Daily Conduct, Not Just Occasion
Following the Prophet ﷺ is not reserved for Mawlid gatherings or emotional khutbahs. It shows up in the smallest details of an ordinary day: how you greet someone, whether you keep your word, whether you speak gently to someone who has less patience than you today, whether you are honest even when a lie would be easier.
The best of you are those who are best in character. (Tirmidhi)
Character is not a mood. It is a habit built from repeated choice. The Prophet ﷺ was not patient at Ta’if because he happened to feel calm that day. He was patient because patience was who he was, cultivated over years, tested in Makkah before it was ever tested on that road.
The Prison Application: Constraint He Also Knew
Brothers, before the Hijrah, before Madinah, the Prophet ﷺ and his followers endured what is known as the boycott years, when the clans of Makkah sealed off his family and the believers with him in a mountain pass for nearly three years. No trade, no food brought in from outside, no marriage alliances permitted with them. Children cried from hunger loud enough to be heard outside the pass. This was not metaphorical hardship. It was real confinement, real scarcity, real isolation from the wider community, for years, with no release date they could count down to.

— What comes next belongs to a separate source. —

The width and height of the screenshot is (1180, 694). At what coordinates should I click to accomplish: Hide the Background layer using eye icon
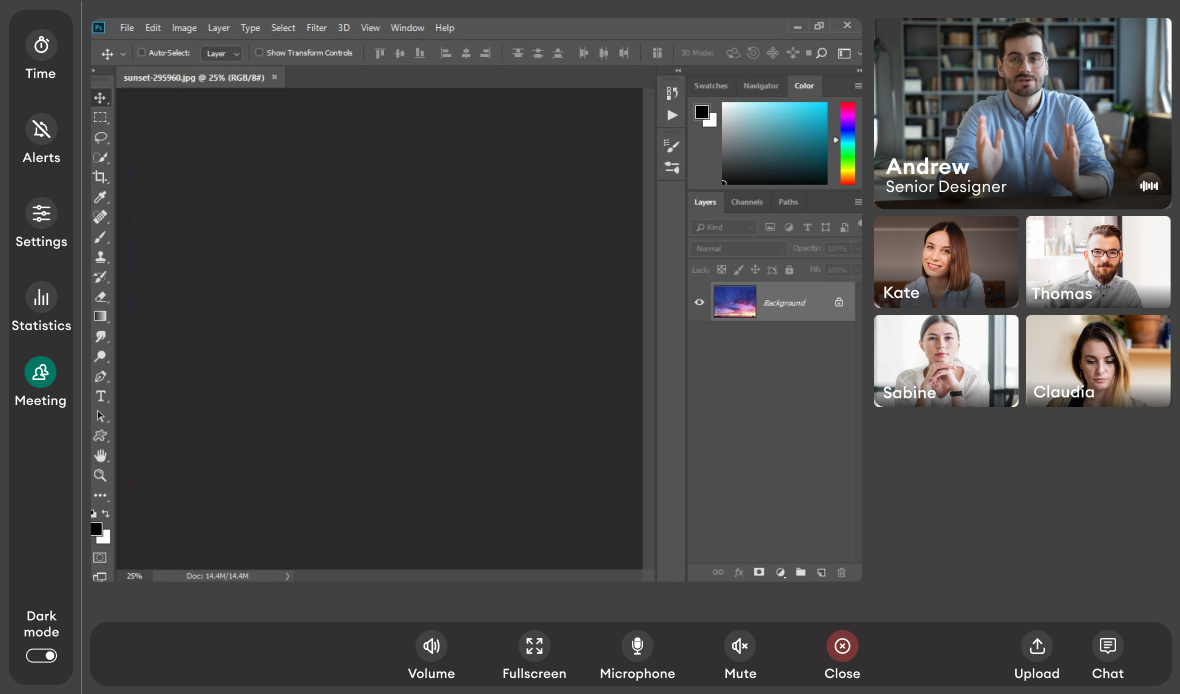pos(699,302)
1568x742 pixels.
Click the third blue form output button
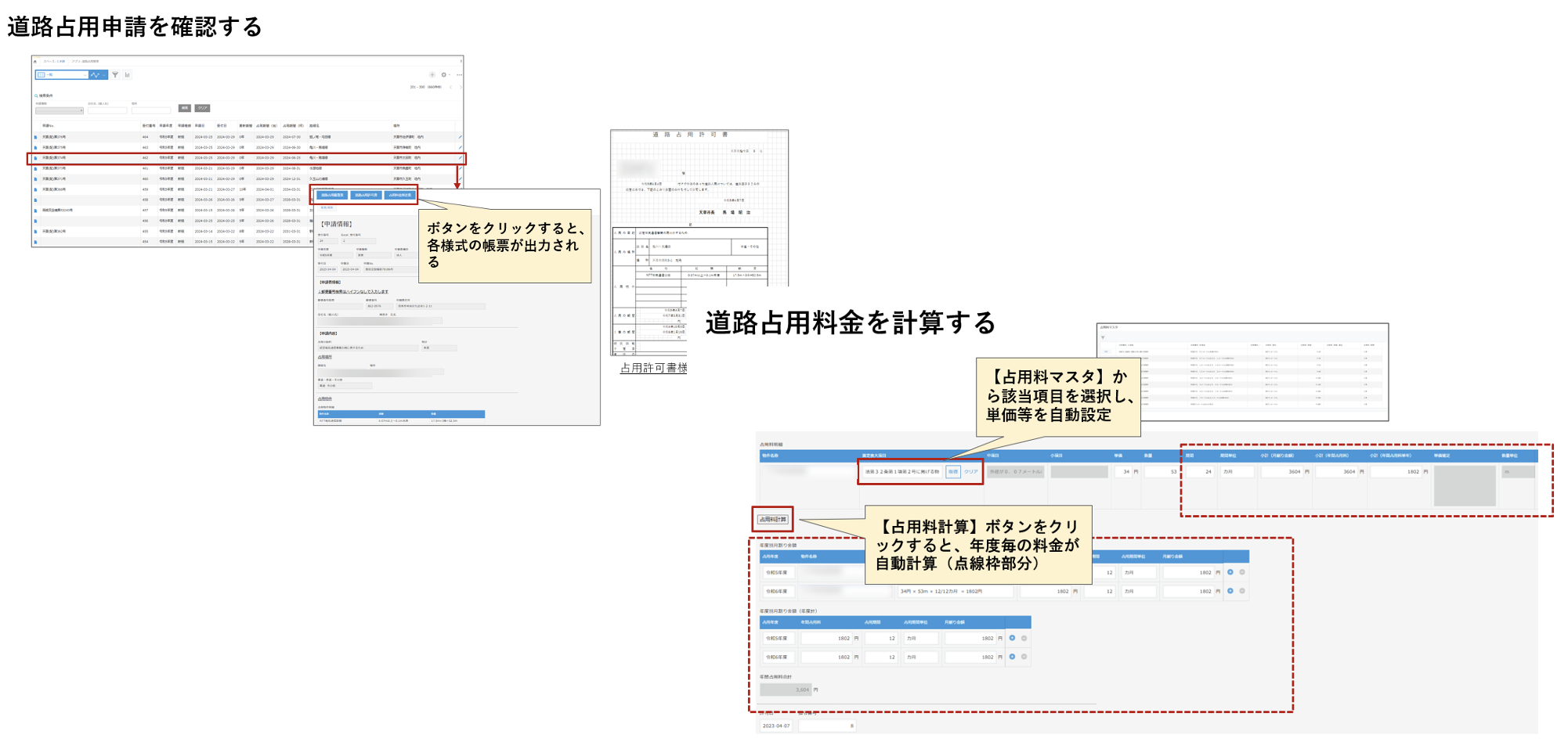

And through it, the Prophet ﷺ did not curse his confinement or abandon his mission. He held to prayer, held to his character, and held to his people. When it finally ended, he did not come out bitter. He came out unmoved in his purpose.
You are living something with real parallels: confined space, limited resources, a release date you cannot move up by wishing. The Prophet’s ﷺ years in that boycotted pass tell you that a man’s worship, character, and purpose do not have to wait for his freedom to return. They can be built inside the walls that confine him, and when release does come, whether from a boycott or from a sentence, the man who built himself inside walks out stronger than the man who merely waited them out.
The Warning
There is a real danger the Prophet ﷺ warned us about: loving him in word while abandoning his sunnah in practice. A man can decorate his walls with his name, defend his honor loudly online, and still lie, still cheat, still lose his temper the way the Prophet ﷺ never did in these same trials. That is not love. That is decoration without devotion.
If the love were true, the obedience would follow. Love without obedience is nothing. (Hasan al-Basri)
The measure Allah gave us is clear: follow, and Allah will love you. Not feel, follow. If our love for the Prophet ﷺ is real, it will be visible in our patience when wronged, our mercy when we have power, our trust when we are afraid, and our effort to build one another up rather than tear each other down.
O Allah, make our love for Your Messenger ﷺ a love that shows itself in our conduct, not only in our words.
O Allah, grant us his patience when we are tested, his mercy when we are wronged, and his trust when we are afraid.
O Allah, help us build brotherhood among us the way he built it in Madinah, with intention and without delay.
O Allah, do not let us be of those who claim his love while abandoning his sunnah.
O Allah, soften our character until it resembles his, even a fraction of it.
O Allah, let us walk out of every confinement, worldly or spiritual, stronger than when we entered it.
O Allah, gather us with him in the highest gardens of Paradise, and let us drink from his hand at the Hawd on the Day we meet You.
We ask Allah to make us firm upon His straight path, to guide us and not let us go astray, to have mercy on us and forgive us.
Whatever good was said in this khutbah is from Allah alone, and whatever mistakes or errors are from myself and from Shaytan. I ask Allah to forgive me and you for any shortcomings.
I say these words of mine, and I seek forgiveness from Allah for myself and you all. Seek His forgiveness, indeed, He is Most Forgiving, Most Merciful.